Goal of the exercise:
Below are the records; how many of their lines contain "unveils"? Reply only with that figure.

Raw data:
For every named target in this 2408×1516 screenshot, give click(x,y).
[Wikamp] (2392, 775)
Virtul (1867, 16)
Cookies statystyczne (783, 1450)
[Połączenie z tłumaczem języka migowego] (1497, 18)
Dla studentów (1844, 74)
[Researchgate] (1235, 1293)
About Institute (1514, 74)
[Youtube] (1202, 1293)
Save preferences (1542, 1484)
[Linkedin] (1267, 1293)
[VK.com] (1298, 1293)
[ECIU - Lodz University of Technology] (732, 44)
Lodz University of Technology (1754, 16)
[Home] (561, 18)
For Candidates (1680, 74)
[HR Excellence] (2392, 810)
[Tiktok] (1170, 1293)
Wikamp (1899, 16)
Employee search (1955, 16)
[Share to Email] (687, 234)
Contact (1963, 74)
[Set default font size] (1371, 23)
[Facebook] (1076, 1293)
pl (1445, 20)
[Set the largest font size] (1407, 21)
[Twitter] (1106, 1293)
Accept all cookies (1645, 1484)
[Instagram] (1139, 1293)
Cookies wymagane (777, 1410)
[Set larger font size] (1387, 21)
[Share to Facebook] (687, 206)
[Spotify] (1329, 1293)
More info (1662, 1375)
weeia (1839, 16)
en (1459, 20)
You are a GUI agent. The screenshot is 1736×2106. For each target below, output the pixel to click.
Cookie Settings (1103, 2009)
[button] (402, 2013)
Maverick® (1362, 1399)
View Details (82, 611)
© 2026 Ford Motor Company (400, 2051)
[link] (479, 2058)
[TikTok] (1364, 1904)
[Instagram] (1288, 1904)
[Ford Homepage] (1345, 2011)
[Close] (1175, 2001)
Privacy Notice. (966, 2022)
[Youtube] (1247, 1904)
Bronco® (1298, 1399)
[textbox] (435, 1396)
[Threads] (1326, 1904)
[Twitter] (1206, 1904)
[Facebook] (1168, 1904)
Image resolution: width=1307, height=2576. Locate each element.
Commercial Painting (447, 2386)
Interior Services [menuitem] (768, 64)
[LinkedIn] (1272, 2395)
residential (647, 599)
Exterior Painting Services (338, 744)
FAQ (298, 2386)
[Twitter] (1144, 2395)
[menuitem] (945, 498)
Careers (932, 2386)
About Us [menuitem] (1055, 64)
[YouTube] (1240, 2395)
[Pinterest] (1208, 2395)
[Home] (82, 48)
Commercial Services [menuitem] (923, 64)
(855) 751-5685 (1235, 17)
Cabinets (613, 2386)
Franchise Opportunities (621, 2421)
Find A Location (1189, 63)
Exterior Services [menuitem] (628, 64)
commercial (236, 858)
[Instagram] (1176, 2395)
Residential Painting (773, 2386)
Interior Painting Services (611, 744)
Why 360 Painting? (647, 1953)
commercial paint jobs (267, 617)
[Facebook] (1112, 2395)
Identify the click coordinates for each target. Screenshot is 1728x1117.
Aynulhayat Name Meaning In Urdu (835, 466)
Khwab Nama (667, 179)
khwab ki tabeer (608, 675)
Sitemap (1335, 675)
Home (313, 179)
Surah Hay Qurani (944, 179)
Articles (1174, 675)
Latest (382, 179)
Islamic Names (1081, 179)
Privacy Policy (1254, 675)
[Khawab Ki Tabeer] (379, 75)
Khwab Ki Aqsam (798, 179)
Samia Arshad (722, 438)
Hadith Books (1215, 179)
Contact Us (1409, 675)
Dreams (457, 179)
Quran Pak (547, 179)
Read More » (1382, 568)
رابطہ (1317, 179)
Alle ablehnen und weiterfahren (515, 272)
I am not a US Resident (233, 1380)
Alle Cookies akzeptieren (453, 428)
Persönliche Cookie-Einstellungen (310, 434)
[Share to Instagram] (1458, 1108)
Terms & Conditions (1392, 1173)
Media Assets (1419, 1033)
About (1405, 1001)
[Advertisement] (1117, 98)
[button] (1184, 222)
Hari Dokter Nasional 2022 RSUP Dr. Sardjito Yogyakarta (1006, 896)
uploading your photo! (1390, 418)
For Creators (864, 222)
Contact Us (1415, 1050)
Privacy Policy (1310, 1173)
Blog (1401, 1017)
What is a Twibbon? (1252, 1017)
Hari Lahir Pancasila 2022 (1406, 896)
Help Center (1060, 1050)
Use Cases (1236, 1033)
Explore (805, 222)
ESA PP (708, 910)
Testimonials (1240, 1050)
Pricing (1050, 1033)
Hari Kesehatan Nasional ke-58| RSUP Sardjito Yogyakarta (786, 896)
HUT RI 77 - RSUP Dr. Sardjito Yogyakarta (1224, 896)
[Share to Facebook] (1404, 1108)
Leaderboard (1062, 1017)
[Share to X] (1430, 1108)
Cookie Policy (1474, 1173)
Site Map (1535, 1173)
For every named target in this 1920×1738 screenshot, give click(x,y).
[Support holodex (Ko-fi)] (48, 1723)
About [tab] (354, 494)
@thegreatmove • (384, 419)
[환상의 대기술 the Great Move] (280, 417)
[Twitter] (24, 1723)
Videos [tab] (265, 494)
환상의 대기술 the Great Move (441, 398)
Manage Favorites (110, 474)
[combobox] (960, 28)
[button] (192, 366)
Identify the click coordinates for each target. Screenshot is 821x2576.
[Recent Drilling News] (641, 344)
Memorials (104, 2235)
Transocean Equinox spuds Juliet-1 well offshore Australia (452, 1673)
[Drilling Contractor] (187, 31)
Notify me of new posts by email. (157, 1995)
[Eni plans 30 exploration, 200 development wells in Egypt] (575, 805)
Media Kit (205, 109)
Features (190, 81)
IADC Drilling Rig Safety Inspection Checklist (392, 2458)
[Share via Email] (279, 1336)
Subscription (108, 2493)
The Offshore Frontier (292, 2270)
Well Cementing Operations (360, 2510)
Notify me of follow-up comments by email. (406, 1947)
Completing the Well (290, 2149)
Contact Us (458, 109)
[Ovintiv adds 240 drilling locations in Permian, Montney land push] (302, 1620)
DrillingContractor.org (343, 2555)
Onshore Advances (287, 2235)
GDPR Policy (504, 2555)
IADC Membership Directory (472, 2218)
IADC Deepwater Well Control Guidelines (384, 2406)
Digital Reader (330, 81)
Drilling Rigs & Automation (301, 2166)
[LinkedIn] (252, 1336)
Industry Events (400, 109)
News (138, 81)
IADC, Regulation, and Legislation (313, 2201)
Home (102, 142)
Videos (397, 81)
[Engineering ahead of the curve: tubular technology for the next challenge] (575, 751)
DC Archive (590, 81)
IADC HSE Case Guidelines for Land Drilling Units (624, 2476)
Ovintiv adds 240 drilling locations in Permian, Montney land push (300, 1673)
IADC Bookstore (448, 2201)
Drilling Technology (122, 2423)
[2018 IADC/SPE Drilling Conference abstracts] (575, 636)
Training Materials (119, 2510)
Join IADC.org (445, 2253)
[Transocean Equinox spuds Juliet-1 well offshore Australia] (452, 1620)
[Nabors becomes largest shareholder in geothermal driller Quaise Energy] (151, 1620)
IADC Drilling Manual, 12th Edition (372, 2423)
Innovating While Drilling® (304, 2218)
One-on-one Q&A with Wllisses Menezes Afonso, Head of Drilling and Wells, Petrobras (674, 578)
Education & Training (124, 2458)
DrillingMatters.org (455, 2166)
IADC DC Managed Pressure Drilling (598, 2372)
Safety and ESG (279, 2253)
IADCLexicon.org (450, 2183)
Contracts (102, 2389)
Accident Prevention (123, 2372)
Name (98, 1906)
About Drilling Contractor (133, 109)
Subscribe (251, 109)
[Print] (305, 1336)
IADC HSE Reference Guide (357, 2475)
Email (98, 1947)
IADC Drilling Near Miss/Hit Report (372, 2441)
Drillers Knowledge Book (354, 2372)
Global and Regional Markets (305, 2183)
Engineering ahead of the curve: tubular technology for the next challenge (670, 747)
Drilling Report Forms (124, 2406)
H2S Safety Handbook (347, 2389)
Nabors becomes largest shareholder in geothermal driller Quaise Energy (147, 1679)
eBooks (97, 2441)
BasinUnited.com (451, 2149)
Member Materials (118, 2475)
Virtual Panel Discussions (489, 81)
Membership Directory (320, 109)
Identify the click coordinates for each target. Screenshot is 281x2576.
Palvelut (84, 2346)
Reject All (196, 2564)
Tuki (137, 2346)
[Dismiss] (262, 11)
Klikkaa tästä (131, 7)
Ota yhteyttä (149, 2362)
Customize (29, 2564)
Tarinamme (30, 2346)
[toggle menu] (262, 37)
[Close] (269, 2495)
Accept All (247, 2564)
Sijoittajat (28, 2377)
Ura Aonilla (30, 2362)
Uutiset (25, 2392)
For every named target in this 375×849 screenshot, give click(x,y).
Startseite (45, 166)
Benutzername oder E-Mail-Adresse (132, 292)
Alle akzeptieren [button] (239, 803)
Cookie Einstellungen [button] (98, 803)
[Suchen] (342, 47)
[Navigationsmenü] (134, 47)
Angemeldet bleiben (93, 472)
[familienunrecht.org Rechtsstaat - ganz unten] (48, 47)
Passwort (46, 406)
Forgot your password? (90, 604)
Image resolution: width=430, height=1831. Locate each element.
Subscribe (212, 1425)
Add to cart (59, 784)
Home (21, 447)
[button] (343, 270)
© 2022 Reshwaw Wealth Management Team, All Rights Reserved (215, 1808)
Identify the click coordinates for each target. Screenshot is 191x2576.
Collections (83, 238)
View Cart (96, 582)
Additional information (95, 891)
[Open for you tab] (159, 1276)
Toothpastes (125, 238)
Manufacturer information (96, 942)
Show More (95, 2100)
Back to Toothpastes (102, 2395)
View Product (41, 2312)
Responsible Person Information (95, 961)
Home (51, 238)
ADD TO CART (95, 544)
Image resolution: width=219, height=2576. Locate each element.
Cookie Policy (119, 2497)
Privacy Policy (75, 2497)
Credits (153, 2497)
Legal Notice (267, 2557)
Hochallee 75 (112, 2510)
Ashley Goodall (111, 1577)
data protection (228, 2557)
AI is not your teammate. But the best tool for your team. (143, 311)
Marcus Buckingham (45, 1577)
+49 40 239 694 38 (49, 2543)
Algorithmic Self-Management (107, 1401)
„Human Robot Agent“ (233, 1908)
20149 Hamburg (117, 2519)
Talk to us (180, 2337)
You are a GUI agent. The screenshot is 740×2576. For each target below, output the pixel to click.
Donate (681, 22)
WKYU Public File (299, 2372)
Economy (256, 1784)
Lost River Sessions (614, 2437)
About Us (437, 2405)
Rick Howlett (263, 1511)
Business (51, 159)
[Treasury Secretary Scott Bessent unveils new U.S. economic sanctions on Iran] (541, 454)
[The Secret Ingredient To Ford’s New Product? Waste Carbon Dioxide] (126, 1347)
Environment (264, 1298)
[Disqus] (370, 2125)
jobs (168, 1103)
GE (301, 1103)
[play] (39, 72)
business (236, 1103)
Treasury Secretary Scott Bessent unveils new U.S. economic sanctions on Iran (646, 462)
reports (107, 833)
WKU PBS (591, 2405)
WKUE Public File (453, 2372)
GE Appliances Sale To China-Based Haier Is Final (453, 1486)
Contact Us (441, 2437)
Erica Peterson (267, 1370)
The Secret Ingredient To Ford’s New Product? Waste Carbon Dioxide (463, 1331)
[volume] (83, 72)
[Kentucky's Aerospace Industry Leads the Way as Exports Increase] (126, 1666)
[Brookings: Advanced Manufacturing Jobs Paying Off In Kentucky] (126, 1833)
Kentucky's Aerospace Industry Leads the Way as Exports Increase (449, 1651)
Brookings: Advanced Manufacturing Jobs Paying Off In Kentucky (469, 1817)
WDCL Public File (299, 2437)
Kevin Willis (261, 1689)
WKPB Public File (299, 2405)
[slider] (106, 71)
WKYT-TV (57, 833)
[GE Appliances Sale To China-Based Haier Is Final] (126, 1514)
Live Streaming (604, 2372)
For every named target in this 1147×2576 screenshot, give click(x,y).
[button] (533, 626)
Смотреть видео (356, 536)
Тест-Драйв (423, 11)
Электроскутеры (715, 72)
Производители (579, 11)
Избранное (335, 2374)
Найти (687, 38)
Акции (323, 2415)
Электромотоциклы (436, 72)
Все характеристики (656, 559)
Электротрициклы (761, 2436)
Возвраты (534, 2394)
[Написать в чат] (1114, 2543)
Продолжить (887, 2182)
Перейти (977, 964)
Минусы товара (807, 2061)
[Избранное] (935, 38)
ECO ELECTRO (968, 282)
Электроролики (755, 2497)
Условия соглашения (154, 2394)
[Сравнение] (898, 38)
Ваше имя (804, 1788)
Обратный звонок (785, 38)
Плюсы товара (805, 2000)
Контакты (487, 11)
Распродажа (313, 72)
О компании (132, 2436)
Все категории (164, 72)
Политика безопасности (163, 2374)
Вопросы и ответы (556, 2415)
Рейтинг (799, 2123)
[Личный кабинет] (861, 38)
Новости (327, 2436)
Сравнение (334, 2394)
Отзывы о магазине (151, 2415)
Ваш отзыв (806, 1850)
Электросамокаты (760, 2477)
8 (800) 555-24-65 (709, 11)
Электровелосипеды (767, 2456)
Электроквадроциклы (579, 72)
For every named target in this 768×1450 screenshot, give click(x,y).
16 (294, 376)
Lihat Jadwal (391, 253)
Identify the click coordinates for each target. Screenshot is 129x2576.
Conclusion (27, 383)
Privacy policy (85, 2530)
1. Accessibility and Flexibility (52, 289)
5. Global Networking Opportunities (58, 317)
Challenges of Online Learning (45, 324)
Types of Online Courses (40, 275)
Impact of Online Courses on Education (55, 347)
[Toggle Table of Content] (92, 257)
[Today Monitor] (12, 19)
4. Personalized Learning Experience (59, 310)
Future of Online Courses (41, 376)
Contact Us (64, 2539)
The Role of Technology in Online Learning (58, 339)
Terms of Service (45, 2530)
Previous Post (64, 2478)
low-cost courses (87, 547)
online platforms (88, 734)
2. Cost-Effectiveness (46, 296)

Worked solution:
2